The objective of this methodology is to minimize the number of specific security exceptions and maximize the number of generic security exceptions so that the false positives of the underlying security event management system can be reduced.
This methodology recommends classifying security events based on three categories during a review session:
A- Business process deficiency
In a security event management system, there may be many events similar in nature, which cannot be tied to a specific person.
When you see many events such as different users, downloading SAP customer master data to their desktops for using local tools such as Excel to analyze them, then the root cause must be addressed.

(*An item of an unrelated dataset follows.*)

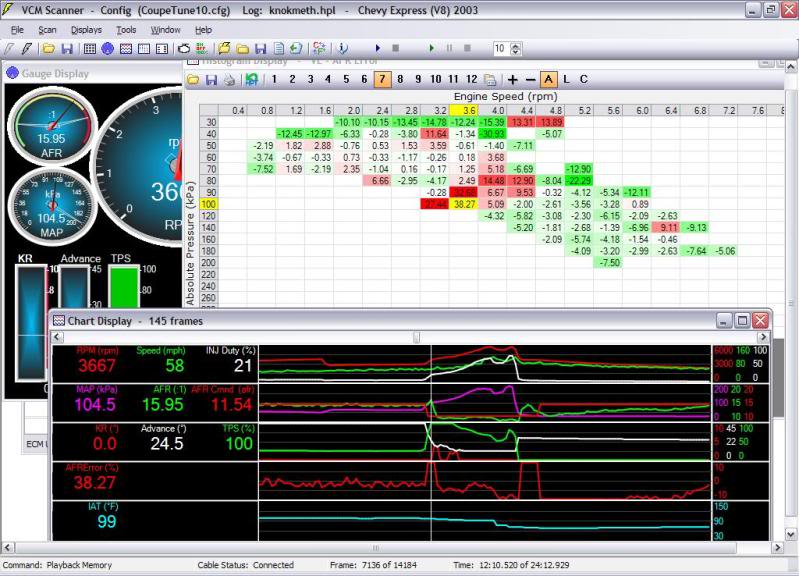Click the green play button in toolbar
The height and width of the screenshot is (576, 799).
tap(431, 48)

This type of events must be categorized as business process deficiency and the managers responsible for these users must be contacted to understand the process better. If this shows a business process issue e.g. the users have to do it because this is how they generate CRM reports, then mitigating controls must be in place to address this issue and process engineers or process owners must be contacted to improve the security of this process.
B- User working in non-secure/non-compliant way
There may be certain SAP power-users which may be using system functionality or certain service accounts, instead of their own users during their regular business day. When these incidents are discovered, user must be warned and the authorizations of the user must be readjusted accordingly. If it becomes apparent that the user possesses the credentials of a system user, the password of this user must be also updated.
C- Potential “real” incident: Suspicious activity by user
When it is apparent that the event results from suspicious activity, the regular incident response process must be triggered for further analysis.
Which type of the above categories create the most noise?
Process deficiencies and users working in non-secure way are the most common reason of many security related events in the SIEM system. Resolving them will result in significant reduction in noise.
Potential real incidents require the most amount of time for analyzing the incident and doing forensics. However the amount of events will be much less compared to the above two.
How does Enterprise Threat Monitor support the ESR methodology?
Enterprise Threat Monitor is built with ESR methodology in mind and ETM’s security exception workflow and threat labelling features allow effortless implementation of the ESR methodology.